Today I wade through the swampy landscape and search through the littered debris. Disintegrated books and bedding. Useless, smashed electronics. Broken pieces of glass and plastic and metal. An occasional car. An upside-down school bus.

Eventually I find another closed plastic storage bin that hasn’t been battered by the elements. I hold my breath as I open it, pleased when I find inside a variety of kitchenware.

Some of the glasses are cracked, but there are usable plates and coffee mugs. I drag the tub back to my boat, sort out the worthless stuff, and load the rest to take back to the hotel.

I check the sun and see it’s early afternoon.

I’ve got time enough for at least another hour of scavenging.

It’s tough work. I’m covered with mud, and my skin is red from the sun. Breanna would lecture me about not getting sunburned, but it’s almost impossible for me to avoid it.

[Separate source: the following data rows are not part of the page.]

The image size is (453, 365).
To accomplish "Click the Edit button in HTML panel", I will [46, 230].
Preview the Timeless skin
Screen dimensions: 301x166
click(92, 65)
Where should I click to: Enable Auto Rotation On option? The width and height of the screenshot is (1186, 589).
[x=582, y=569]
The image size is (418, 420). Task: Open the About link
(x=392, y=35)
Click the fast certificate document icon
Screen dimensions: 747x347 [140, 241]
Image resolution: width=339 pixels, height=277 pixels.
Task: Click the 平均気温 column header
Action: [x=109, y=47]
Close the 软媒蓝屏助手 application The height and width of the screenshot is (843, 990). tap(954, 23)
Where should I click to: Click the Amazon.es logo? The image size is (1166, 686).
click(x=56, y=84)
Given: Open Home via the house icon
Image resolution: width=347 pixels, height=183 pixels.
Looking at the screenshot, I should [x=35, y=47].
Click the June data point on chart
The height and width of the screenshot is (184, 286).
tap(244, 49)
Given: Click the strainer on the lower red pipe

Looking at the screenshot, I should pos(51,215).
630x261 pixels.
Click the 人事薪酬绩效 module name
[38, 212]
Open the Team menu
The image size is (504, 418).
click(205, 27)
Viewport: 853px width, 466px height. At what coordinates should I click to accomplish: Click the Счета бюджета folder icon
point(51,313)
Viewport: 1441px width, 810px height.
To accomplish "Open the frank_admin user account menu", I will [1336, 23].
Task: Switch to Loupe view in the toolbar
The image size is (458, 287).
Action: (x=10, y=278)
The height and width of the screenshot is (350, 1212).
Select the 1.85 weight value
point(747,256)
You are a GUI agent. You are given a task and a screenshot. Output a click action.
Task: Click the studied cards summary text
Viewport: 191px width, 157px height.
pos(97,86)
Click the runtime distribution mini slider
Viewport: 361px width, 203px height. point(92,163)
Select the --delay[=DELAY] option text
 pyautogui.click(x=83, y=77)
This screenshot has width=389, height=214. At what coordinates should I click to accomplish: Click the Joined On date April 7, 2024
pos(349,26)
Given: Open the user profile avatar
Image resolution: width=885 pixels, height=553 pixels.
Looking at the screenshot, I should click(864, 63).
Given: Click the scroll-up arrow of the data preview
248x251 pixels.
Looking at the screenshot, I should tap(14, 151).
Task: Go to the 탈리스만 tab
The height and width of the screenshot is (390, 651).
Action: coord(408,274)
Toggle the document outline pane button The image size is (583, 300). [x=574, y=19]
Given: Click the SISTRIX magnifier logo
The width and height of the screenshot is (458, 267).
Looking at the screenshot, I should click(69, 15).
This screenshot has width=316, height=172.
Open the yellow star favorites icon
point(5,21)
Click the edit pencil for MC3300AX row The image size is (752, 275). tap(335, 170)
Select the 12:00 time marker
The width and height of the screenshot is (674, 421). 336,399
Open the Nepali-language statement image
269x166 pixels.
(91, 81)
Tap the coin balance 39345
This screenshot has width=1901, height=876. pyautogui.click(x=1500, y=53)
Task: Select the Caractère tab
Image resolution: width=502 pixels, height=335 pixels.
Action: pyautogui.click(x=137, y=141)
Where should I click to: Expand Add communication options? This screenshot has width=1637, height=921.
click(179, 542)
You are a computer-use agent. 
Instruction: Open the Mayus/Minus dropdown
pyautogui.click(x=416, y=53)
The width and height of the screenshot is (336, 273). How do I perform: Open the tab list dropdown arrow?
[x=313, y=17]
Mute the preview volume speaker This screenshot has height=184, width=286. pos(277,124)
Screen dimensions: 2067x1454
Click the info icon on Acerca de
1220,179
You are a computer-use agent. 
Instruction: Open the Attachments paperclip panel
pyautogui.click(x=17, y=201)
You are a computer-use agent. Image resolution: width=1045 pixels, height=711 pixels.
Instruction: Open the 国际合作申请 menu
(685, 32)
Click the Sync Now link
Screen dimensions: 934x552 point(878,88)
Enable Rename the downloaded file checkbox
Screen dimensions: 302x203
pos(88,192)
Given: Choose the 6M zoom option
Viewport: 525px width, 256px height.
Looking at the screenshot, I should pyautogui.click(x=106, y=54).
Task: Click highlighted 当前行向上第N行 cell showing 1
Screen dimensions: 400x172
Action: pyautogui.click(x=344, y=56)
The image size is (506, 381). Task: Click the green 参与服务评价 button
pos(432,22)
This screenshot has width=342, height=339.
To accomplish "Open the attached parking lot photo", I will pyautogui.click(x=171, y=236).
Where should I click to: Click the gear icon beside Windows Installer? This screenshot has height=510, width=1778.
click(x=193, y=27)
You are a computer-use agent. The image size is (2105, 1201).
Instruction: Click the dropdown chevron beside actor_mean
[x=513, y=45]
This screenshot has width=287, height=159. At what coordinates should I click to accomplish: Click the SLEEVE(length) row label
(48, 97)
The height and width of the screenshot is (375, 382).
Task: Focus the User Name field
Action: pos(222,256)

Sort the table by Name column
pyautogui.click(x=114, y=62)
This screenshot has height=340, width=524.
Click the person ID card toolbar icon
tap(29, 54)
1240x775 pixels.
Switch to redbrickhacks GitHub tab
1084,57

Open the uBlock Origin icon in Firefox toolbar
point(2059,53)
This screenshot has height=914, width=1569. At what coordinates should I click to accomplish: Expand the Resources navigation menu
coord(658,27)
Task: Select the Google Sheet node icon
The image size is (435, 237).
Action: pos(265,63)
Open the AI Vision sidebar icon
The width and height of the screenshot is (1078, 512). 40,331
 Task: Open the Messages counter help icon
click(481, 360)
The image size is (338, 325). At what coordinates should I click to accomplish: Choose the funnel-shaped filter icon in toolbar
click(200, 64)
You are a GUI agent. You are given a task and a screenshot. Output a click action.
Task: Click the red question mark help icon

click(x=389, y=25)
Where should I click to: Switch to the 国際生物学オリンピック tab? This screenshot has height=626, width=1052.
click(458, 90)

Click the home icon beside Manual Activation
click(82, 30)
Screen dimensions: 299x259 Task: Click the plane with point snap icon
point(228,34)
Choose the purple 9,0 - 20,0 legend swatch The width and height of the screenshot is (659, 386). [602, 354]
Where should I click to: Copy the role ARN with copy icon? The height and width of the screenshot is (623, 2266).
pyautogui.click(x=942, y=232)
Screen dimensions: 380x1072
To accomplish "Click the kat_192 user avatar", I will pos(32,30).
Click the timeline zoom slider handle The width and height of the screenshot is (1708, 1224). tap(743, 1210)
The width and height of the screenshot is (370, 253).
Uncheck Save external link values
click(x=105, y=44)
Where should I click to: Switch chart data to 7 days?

Our family heritage is Irish. I don’t have freckles like Breanna, but I have fair skin that refuses to tan. My eyes are brown, while hers are blue. My hair isn’t the same beautiful red as my sister’s either. It’s a darker auburn that only glints reddish in the sun. But it doesn’t matter because I’ve been shaving my head for the past few years. It’s simply too hard to mess with keeping my hair clean and untangled. I always wear an old stocking cap to keep my scalp from getting burned.

Breanna says it’s just as well. She wants me to look as sexless as possible—as a way to protect me—so she encourages the unflattering cap and baggy sweatshirt.

I don’t mind. I like going unnoticed.

It’s safer that way.

I discover the remains of a house, collapsed by the storms. It’s in such bad shape it’s easy to pull away the soggy wreckage and search for useful items beneath.

There’s not much.

Hardly anything that would be any use to me.

I scrape my hands up as I scrabble with the rubble, and more than once a foot sinks too far into the mud, making it difficult to yank out.

All that work and discomfort and pain. For nothing.

I’m about to give up, exhausted and disgusted, when I see another plastic tub almost completely buried in mud. Those bins are always the best bet for salvageable items.

It takes a lot of effort to clear the wreckage, but I finally uncover the tub enough to pull the lid off.

I blink down at what’s inside.

Canned food. Soup. Vegetables. Beans. Most of the cans are still intact, even the labels still readable.

Canned is the only kind of food that has a chance of surviving this long, and almost no one in the past thought to store it in plastic tubs.

There’s no way I’ll be able to dig the whole tub out enough to drag it back to the boat, so I transfer as many cans as I can fit in my bag, carrying them to the boat and then returning to get some more.